■ Material to process:
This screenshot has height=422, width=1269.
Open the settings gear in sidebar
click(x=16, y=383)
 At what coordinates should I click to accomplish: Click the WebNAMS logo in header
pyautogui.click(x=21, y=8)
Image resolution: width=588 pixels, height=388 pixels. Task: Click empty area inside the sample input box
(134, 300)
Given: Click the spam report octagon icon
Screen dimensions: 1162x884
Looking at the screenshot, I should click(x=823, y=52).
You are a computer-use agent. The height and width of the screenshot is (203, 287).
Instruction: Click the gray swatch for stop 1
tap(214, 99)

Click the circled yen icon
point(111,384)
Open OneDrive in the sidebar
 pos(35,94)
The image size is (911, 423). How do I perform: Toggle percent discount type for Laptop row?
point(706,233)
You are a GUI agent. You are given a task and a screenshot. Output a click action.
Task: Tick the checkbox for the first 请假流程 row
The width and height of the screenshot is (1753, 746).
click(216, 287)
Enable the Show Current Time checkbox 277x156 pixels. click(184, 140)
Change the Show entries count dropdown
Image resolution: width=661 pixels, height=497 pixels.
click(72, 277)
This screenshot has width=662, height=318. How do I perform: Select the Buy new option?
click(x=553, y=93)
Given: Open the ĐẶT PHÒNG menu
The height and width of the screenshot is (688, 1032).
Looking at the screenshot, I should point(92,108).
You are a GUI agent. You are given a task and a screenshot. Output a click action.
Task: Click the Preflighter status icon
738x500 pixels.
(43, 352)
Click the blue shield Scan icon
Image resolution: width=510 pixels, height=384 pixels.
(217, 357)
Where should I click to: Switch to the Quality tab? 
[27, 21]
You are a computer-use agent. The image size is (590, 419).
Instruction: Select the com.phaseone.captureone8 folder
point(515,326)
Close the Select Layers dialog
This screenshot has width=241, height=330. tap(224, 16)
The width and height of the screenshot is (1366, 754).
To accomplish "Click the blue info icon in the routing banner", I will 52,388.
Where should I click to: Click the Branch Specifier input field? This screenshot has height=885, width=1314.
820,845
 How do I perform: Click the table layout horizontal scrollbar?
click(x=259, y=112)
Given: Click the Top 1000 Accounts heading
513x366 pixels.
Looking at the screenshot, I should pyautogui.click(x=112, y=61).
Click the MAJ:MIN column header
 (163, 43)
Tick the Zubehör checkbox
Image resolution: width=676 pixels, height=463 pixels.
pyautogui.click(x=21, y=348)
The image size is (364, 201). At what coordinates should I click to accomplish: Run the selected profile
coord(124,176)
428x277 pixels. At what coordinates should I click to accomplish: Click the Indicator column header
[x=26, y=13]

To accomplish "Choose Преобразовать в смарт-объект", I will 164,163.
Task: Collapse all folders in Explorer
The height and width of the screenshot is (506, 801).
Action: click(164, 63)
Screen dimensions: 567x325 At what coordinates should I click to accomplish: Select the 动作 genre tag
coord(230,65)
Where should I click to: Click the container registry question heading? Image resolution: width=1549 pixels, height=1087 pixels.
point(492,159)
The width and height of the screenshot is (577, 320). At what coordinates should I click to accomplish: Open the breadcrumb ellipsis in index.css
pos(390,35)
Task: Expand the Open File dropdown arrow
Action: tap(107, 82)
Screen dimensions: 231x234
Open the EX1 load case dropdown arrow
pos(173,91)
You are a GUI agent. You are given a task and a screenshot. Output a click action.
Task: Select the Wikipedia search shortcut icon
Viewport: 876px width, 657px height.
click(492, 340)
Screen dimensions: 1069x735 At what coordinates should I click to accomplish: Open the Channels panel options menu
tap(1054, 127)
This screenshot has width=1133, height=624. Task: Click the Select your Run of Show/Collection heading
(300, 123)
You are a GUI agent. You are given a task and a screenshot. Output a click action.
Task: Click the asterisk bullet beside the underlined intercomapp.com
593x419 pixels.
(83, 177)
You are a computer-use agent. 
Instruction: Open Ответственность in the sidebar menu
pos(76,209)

■ Stated goal: Recast every line of the records above as a JSON list of strings, one string per line, leaving out any blank lines.

■ Response for this exercise:
[
  "This screenshot has height=422, width=1269.",
  "Open the settings gear in sidebar",
  "click(x=16, y=383)",
  " At what coordinates should I click to accomplish: Click the WebNAMS logo in header",
  "pyautogui.click(x=21, y=8)",
  "Image resolution: width=588 pixels, height=388 pixels. Task: Click empty area inside the sample input box",
  "(134, 300)",
  "Given: Click the spam report octagon icon",
  "Screen dimensions: 1162x884",
  "Looking at the screenshot, I should click(x=823, y=52).",
  "You are a computer-use agent. The height and width of the screenshot is (203, 287).",
  "Instruction: Click the gray swatch for stop 1",
  "tap(214, 99)",
  "Click the circled yen icon",
  "point(111,384)",
  "Open OneDrive in the sidebar",
  " pos(35,94)",
  "The image size is (911, 423). How do I perform: Toggle percent discount type for Laptop row?",
  "point(706,233)",
  "You are a GUI agent. You are given a task and a screenshot. Output a click action.",
  "Task: Tick the checkbox for the first 请假流程 row",
  "The width and height of the screenshot is (1753, 746).",
  "click(216, 287)",
  "Enable the Show Current Time checkbox 277x156 pixels. click(184, 140)",
  "Change the Show entries count dropdown",
  "Image resolution: width=661 pixels, height=497 pixels.",
  "click(72, 277)",
  "This screenshot has width=662, height=318. How do I perform: Select the Buy new option?",
  "click(x=553, y=93)",
  "Given: Open the ĐẶT PHÒNG menu",
  "The height and width of the screenshot is (688, 1032).",
  "Looking at the screenshot, I should point(92,108).",
  "You are a GUI agent. You are given a task and a screenshot. Output a click action.",
  "Task: Click the Preflighter status icon",
  "738x500 pixels.",
  "(43, 352)",
  "Click the blue shield Scan icon",
  "Image resolution: width=510 pixels, height=384 pixels.",
  "(217, 357)",
  "Where should I click to: Switch to the Quality tab? ",
  "[27, 21]",
  "You are a computer-use agent. The image size is (590, 419).",
  "Instruction: Select the com.phaseone.captureone8 folder",
  "point(515,326)",
  "Close the Select Layers dialog",
  "This screenshot has width=241, height=330. tap(224, 16)",
  "The width and height of the screenshot is (1366, 754).",
  "To accomplish \"Click the blue info icon in the routing banner\", I will 52,388.",
  "Where should I click to: Click the Branch Specifier input field? This screenshot has height=885, width=1314.",
  "820,845",
  " How do I perform: Click the table layout horizontal scrollbar?",
  "click(x=259, y=112)",
  "Given: Click the Top 1000 Accounts heading",
  "513x366 pixels.",
  "Looking at the screenshot, I should pyautogui.click(x=112, y=61).",
  "Click the MAJ:MIN column header",
  " (163, 43)",
  "Tick the Zubehör checkbox",
  "Image resolution: width=676 pixels, height=463 pixels.",
  "pyautogui.click(x=21, y=348)",
  "The image size is (364, 201). At what coordinates should I click to accomplish: Run the selected profile",
  "coord(124,176)",
  "428x277 pixels. At what coordinates should I click to accomplish: Click the Indicator column header",
  "[x=26, y=13]",
  "To accomplish \"Choose Преобразовать в смарт-объект\", I will 164,163.",
  "Task: Collapse all folders in Explorer",
  "The height and width of the screenshot is (506, 801).",
  "Action: click(164, 63)",
  "Screen dimensions: 567x325 At what coordinates should I click to accomplish: Select the 动作 genre tag",
  "coord(230,65)",
  "Where should I click to: Click the container registry question heading? Image resolution: width=1549 pixels, height=1087 pixels.",
  "point(492,159)",
  "The width and height of the screenshot is (577, 320). At what coordinates should I click to accomplish: Open the breadcrumb ellipsis in index.css",
  "pos(390,35)",
  "Task: Expand the Open File dropdown arrow",
  "Action: tap(107, 82)",
  "Screen dimensions: 231x234",
  "Open the EX1 load case dropdown arrow",
  "pos(173,91)",
  "You are a GUI agent. You are given a task and a screenshot. Output a click action.",
  "Task: Select the Wikipedia search shortcut icon",
  "Viewport: 876px width, 657px height.",
  "click(492, 340)",
  "Screen dimensions: 1069x735 At what coordinates should I click to accomplish: Open the Channels panel options menu",
  "tap(1054, 127)",
  "This screenshot has width=1133, height=624. Task: Click the Select your Run of Show/Collection heading",
  "(300, 123)",
  "You are a GUI agent. You are given a task and a screenshot. Output a click action.",
  "Task: Click the asterisk bullet beside the underlined intercomapp.com",
  "593x419 pixels.",
  "(83, 177)",
  "You are a computer-use agent. ",
  "Instruction: Open Ответственность in the sidebar menu",
  "pos(76,209)"
]